__DOCUMENT EXTRACT__
☆ ☆ ☆

- Directed by: Ranjith Saccariya
- Written by: Ranjith Saccariya Ajay Kumar
- Story by: Guinnes Pakru
- Produced by: Guinnes Pakru
- Starring: Guinnes Pakru Swetha Menon Kalabhavan Shajon Sowmya Menon
- Cinematography: Pradeep Nair
- Edited by: V Sajan
- Music by: Ratheesh Vega
- Production company: Sarva Deeptha Productions
- Release date: 2 August 2019;
- Running time: 124 minutes
- Country: India
- Language: Malayalam

= Fancy Dress (2019 film) =

Fancy Dress is a 2019 Indian Malayalam Language comedy film directed by Ranjith Saccariya and produced by Guinness Pakru. The film starring Guinness Pakru, Swetha Menon and Kalabhavan Shajon was released on 2 August 2019. The film had musical score composed by Ratheesh Vega.

==Cast==
- Guinness Pakru as Dikru/Ben
- Hareesh Kanaran as Sebastian/Seban
- Swetha Menon as Priya
- Bala Kumar as Gabriel A Goa Based Drug Lord
- Kalabhavan Shajon as Nandhan Police Officer
- Sowmya Menon as Tessa
- Jayan Cherthala as Devarajan Police Officer
- Bijukuttan as Lalu Security guard
- Sudheer Karamana as Sreedharan
- Santhosh Keezhattoor as Martyn Police Officer
- Saju Navodaya as Jomon
- Ponnamma Babu as Cicily
- Kottayam Pradeep as Prabha Varma
- Majeed as Anandan
- Gemini Kottayam as Abraham
- Joy as Gokul
- Thesni Khan as Parvathy
- Kathir as Jobin
- Suraj Venjaramoodu (Cameo Appearance)
- Sarayu Mohan (Cameo Appearance)

== Soundtrack ==

- Ullilie Moham Kunnolam by Niranj Suresh
- Aattam Maarattam by Vijay Yesudas

==Marketing and release==
The official teaser was launched on 4 July 2019 and the film was released on 2 August 2019.

== Reception ==
Anna Mathews of Times of India noted slow pacing in parts of the film and described the comedic elements as "thin".

☆ ☆ ☆

__ENTRIES SHOWN__
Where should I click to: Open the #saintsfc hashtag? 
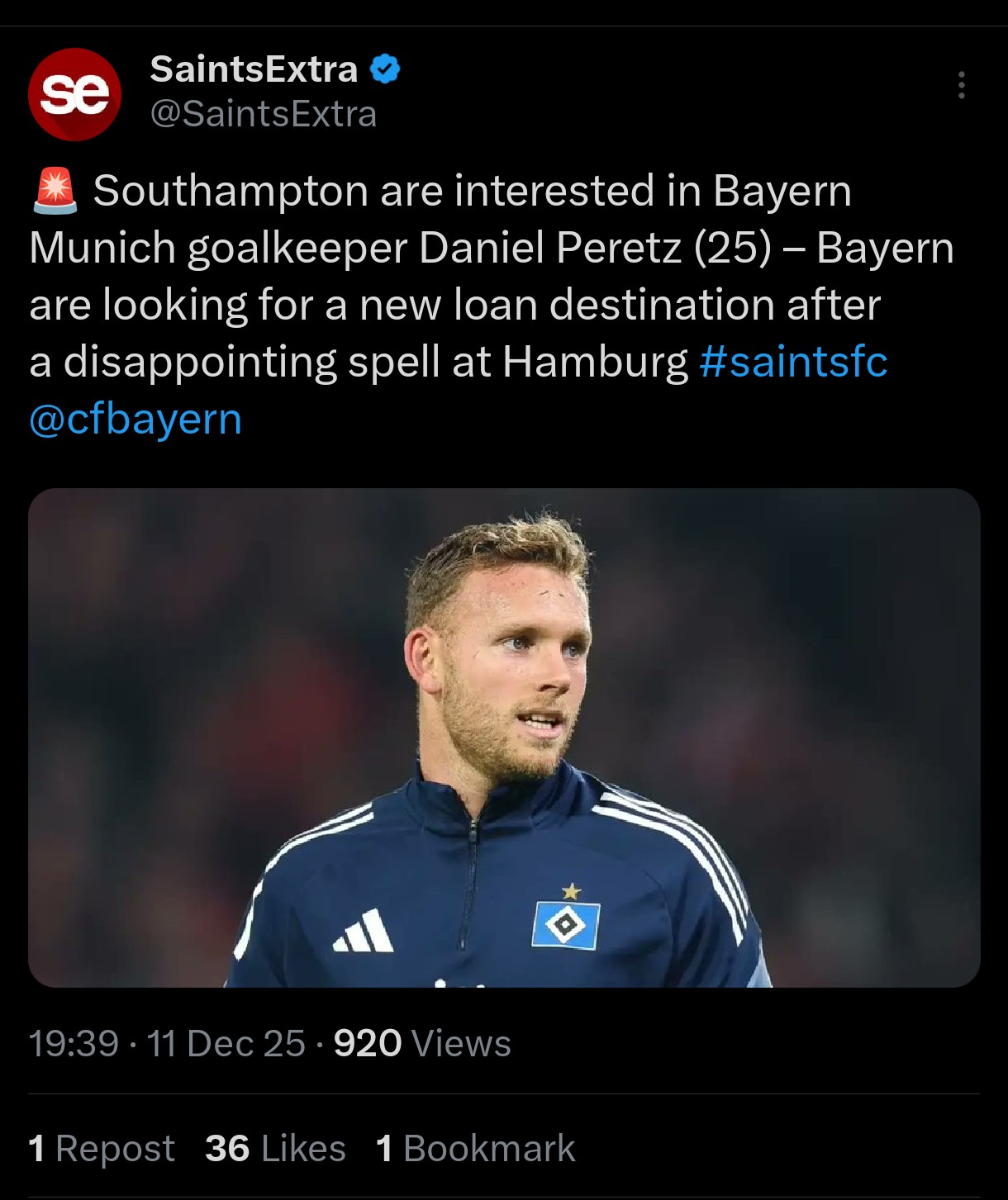[794, 362]
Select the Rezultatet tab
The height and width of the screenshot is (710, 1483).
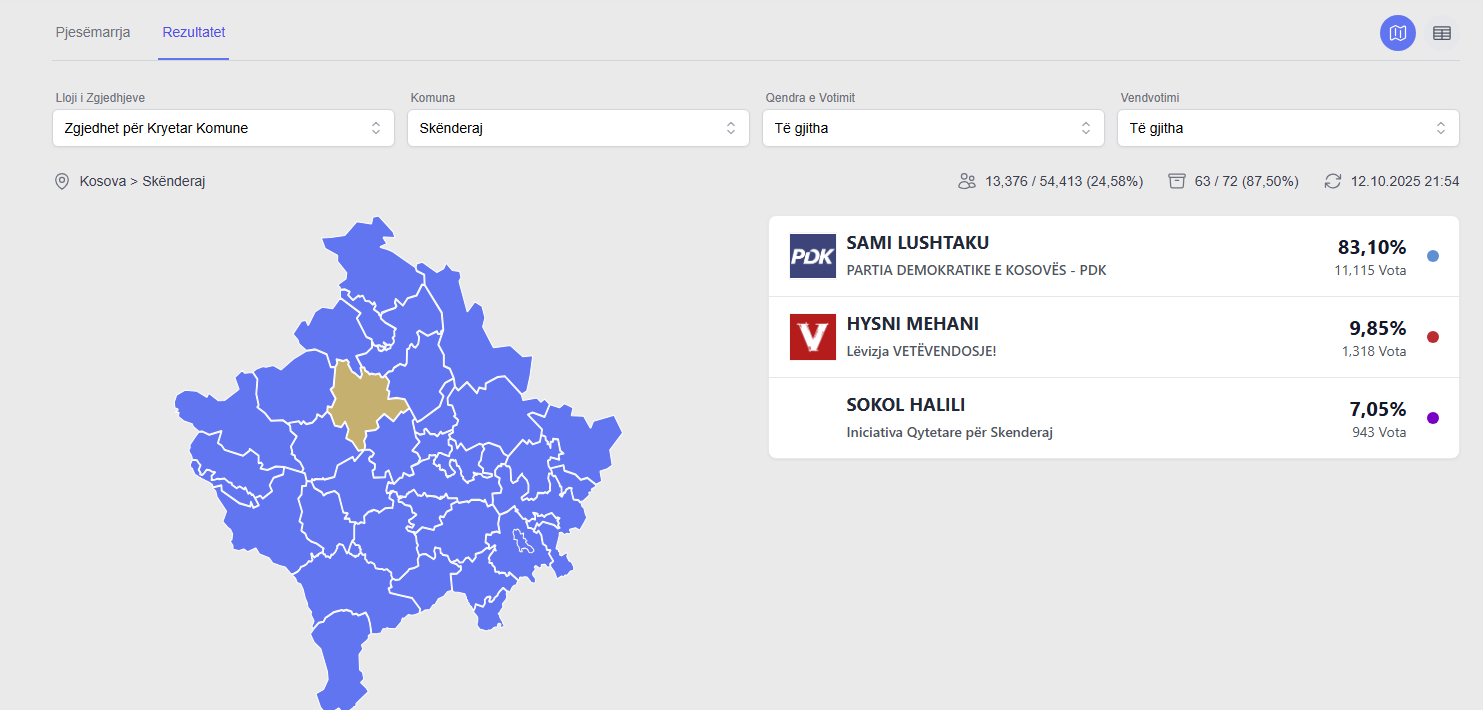[x=194, y=32]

☆ ☆ ☆

__WHAT YOU HAVE TO DO__
Revise the Fancy Dress film article: write it out again starting with "Fancy Dress is" and going on through "by Ratheesh Vega.", changing "musical score" to "background score".

__WRITTEN RESPONSE__
Fancy Dress is a 2019 Indian Malayalam Language comedy film directed by Ranjith Saccariya and produced by Guinness Pakru. The film starring Guinness Pakru, Swetha Menon and Kalabhavan Shajon was released on 2 August 2019. The film had background score composed by Ratheesh Vega.